Pixel coordinate grounding data:
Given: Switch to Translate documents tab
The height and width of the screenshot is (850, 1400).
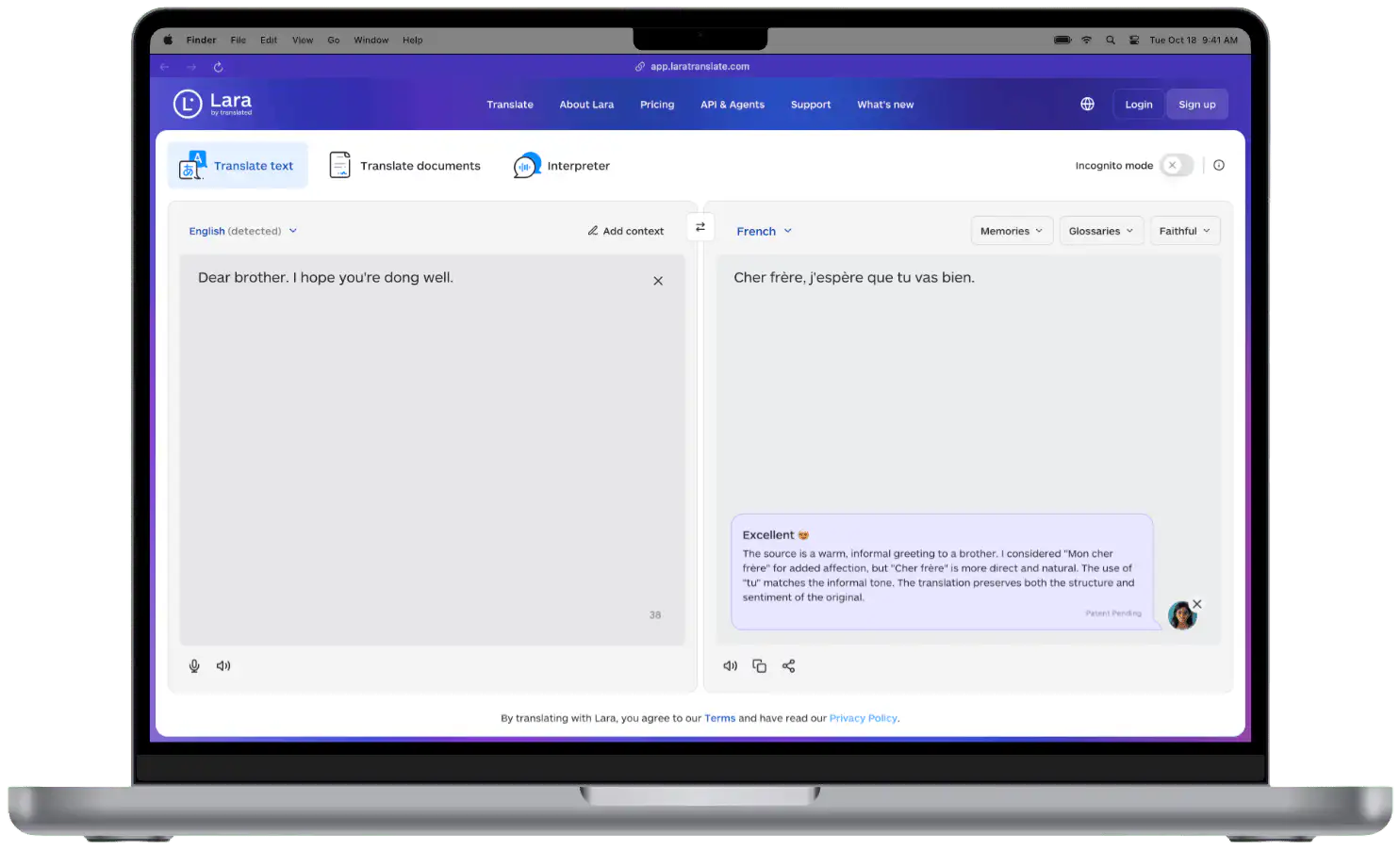Looking at the screenshot, I should (404, 166).
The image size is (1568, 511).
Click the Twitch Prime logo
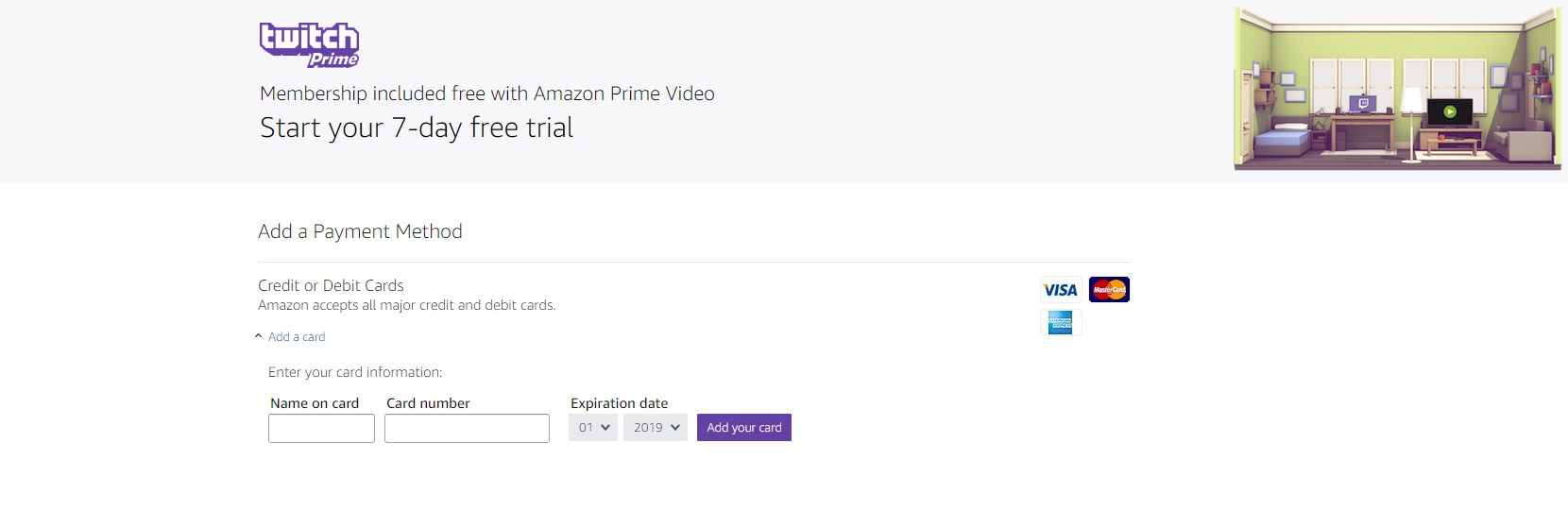click(309, 45)
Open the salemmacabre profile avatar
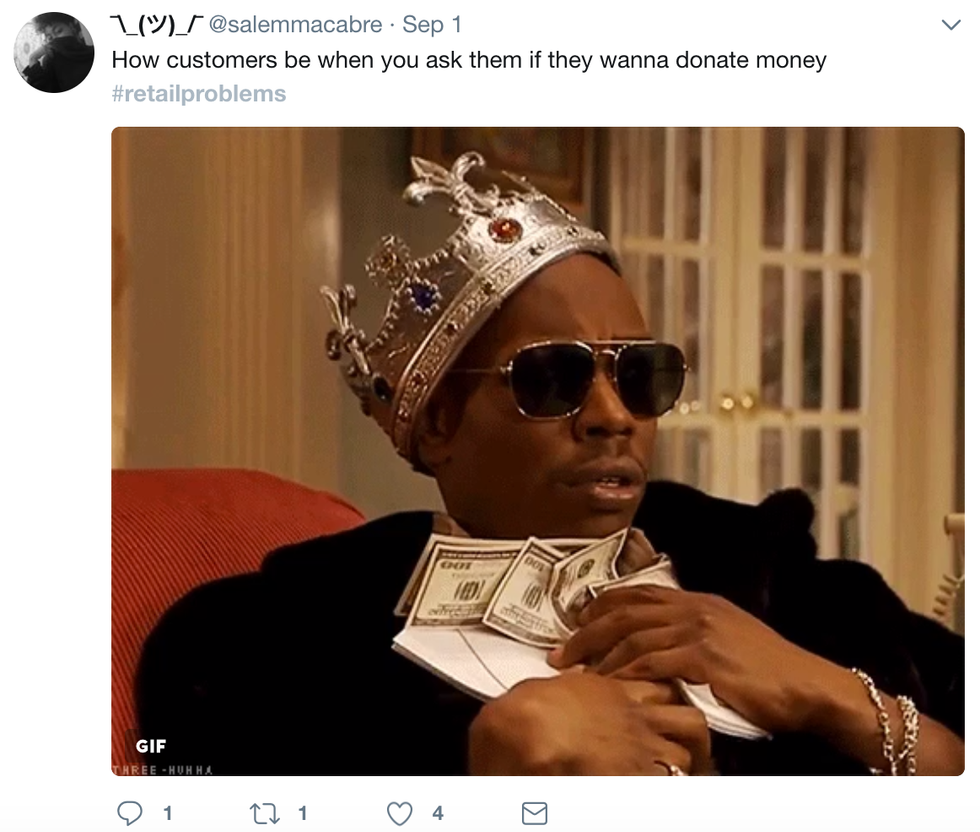The width and height of the screenshot is (980, 832). click(54, 53)
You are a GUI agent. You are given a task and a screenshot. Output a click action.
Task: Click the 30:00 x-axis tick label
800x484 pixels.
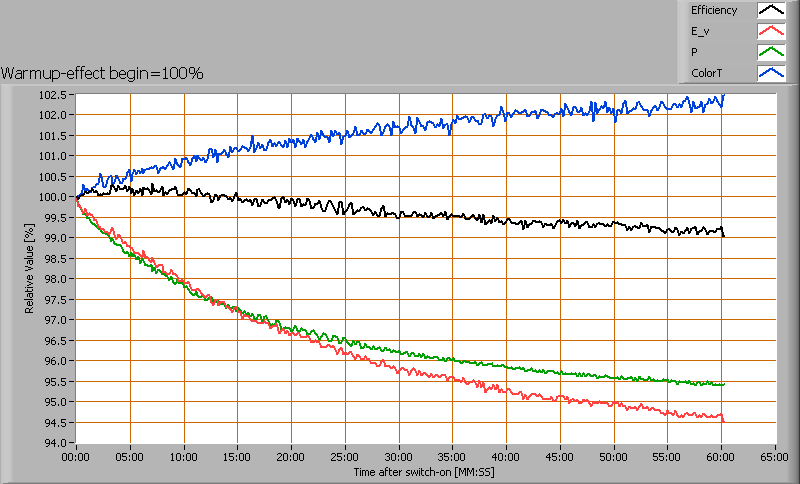(x=398, y=454)
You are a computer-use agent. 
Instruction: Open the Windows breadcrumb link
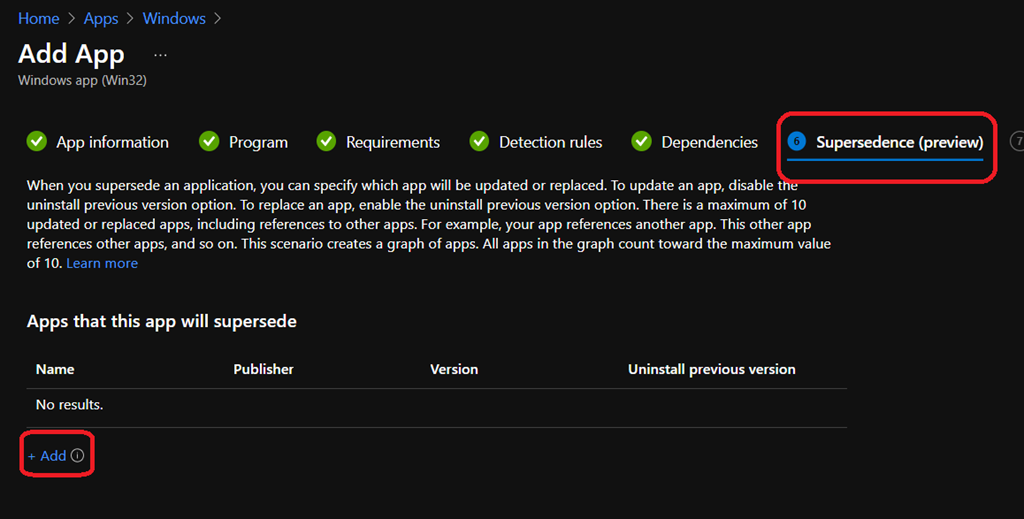point(174,19)

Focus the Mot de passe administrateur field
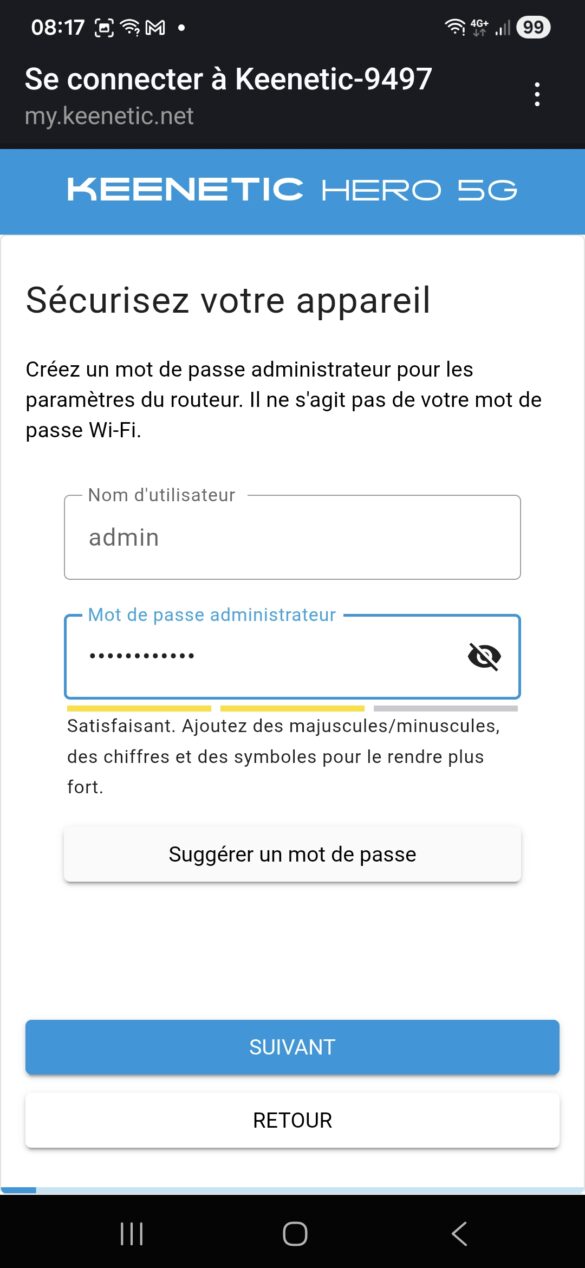(292, 656)
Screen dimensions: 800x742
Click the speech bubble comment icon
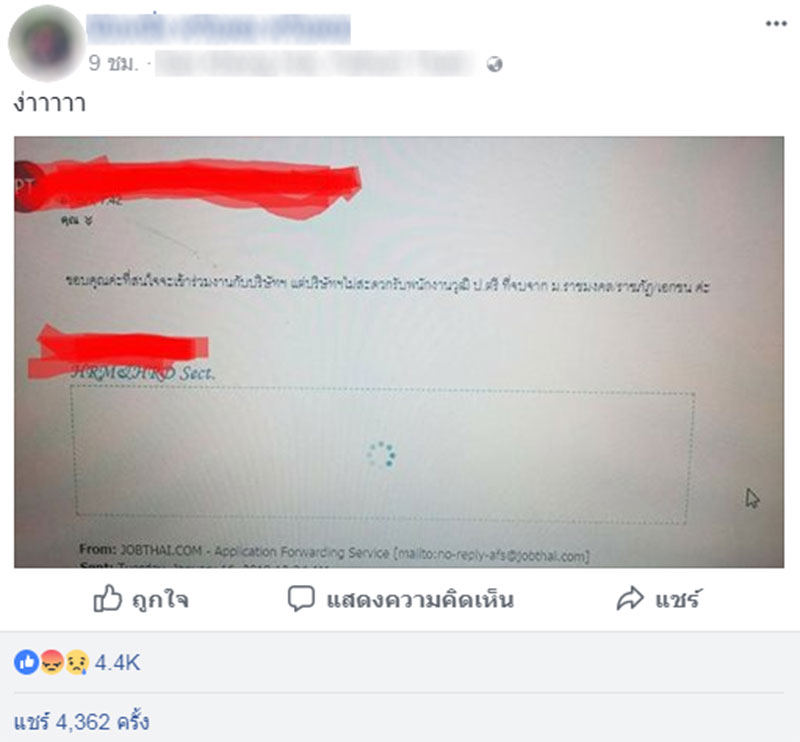click(x=301, y=598)
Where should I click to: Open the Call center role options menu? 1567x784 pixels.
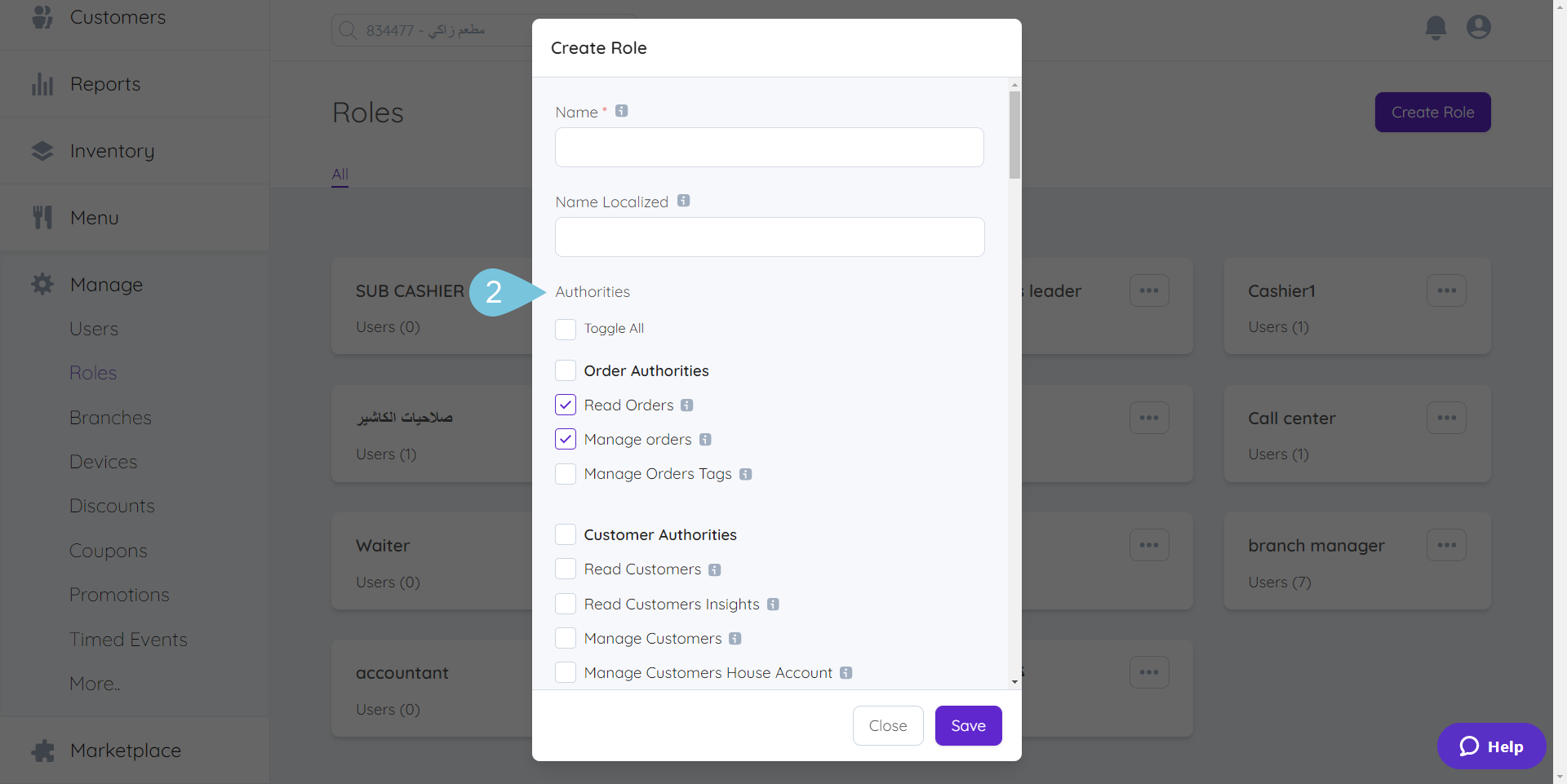pos(1446,419)
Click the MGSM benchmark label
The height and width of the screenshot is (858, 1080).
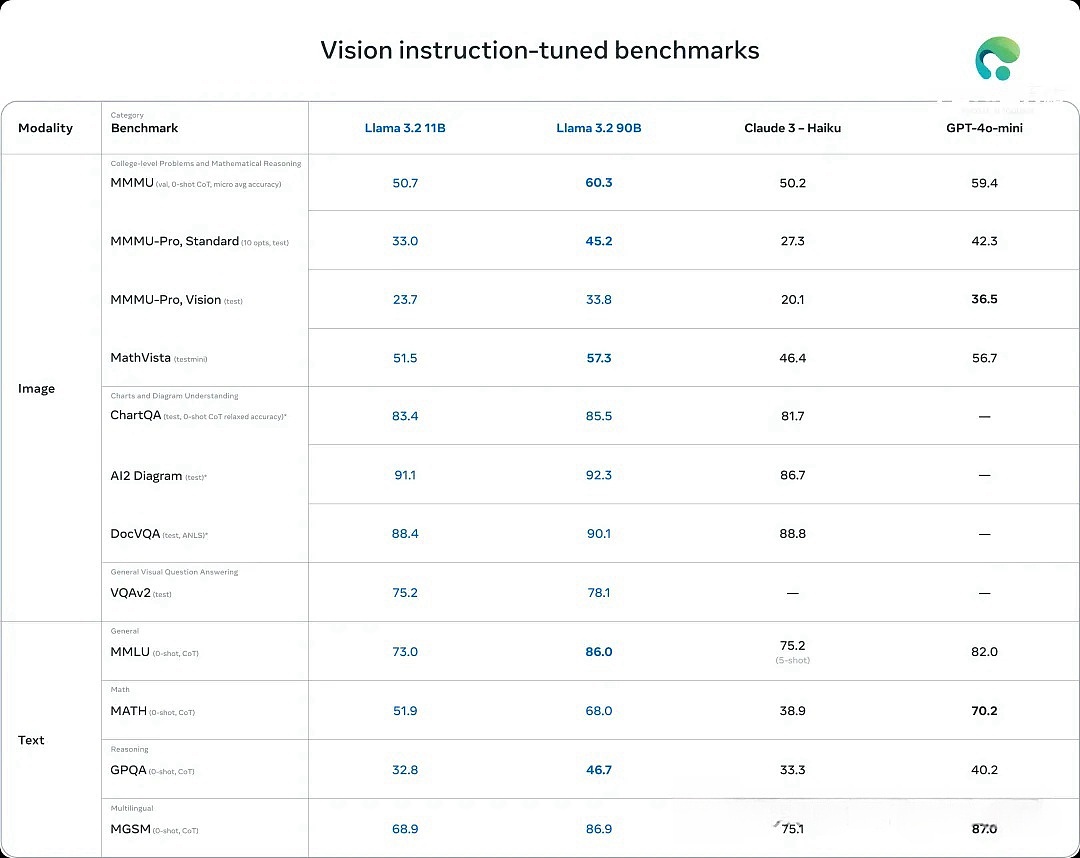130,829
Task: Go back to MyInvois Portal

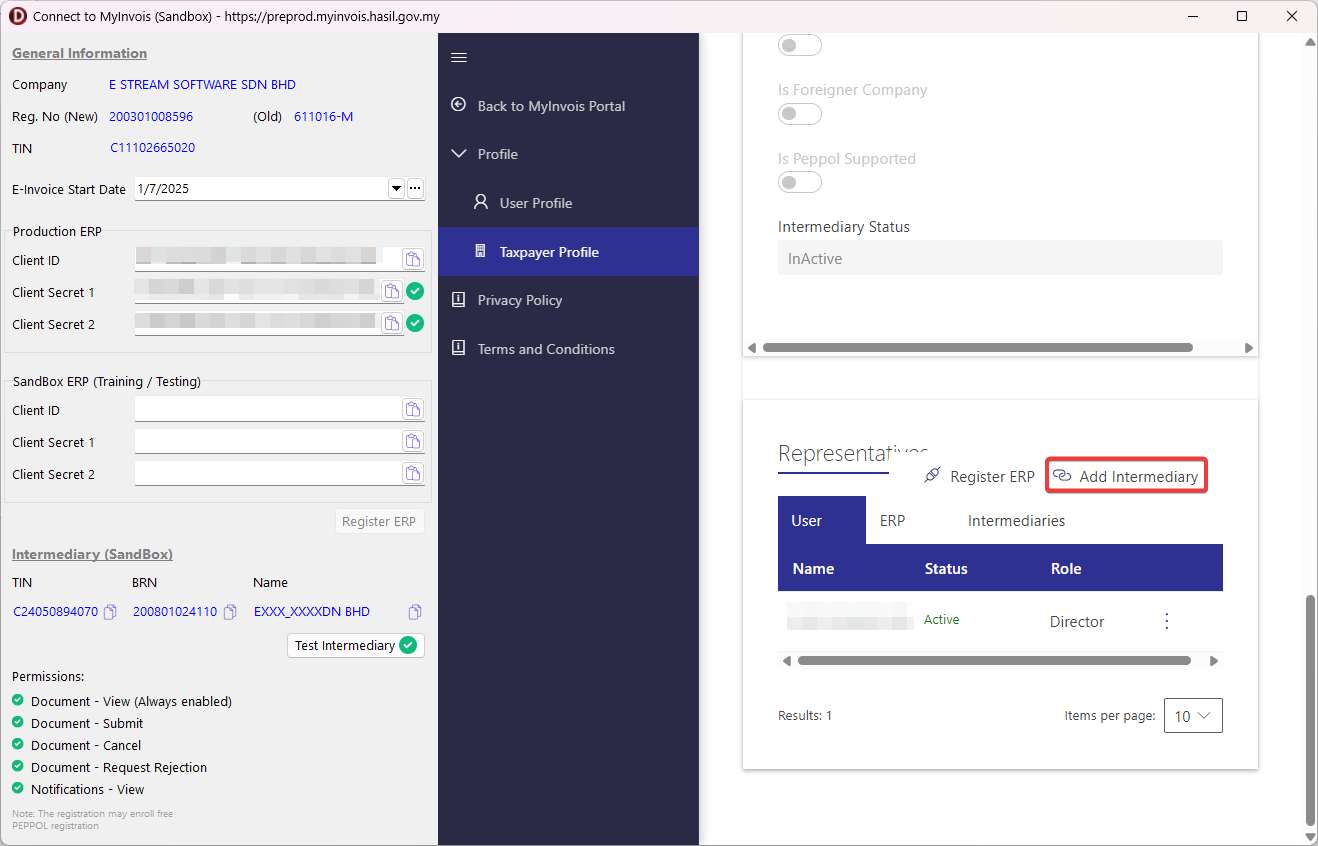Action: click(x=551, y=106)
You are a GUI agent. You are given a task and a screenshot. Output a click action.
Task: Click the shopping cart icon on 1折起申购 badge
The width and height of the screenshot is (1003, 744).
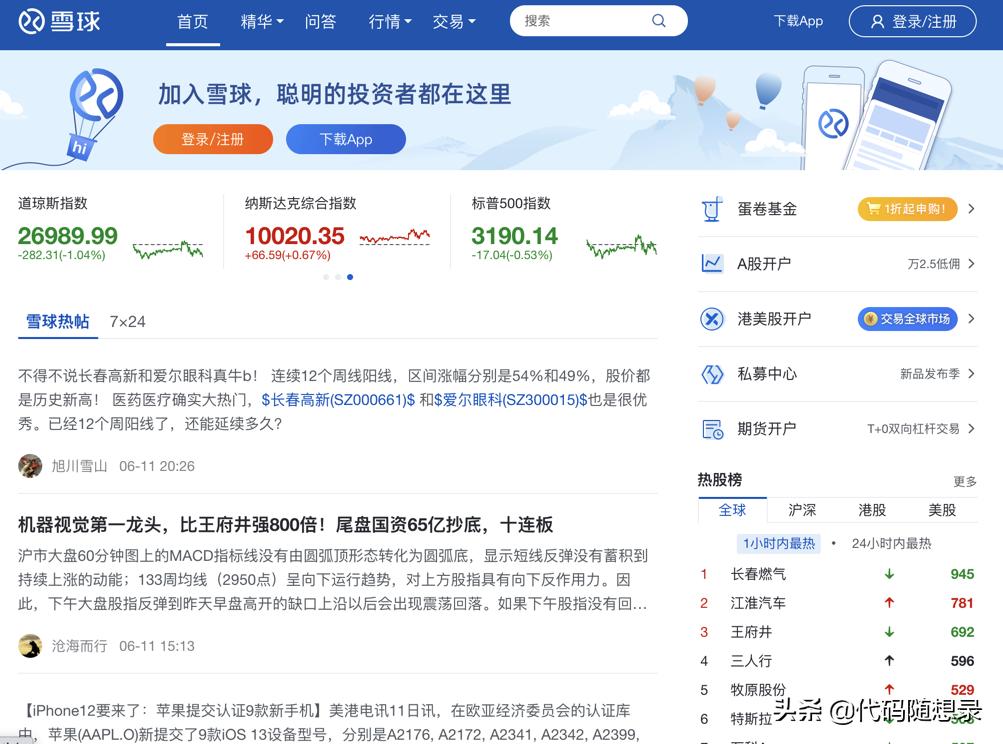pyautogui.click(x=874, y=209)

[WHAT THE EXERCISE ASKS]: From the entries above, copy each line that holds "label".

[SOLUTION FOR THIS PROBLEM]:
Task: Click the 30:00 x-axis tick label
Click the MGSM benchmark label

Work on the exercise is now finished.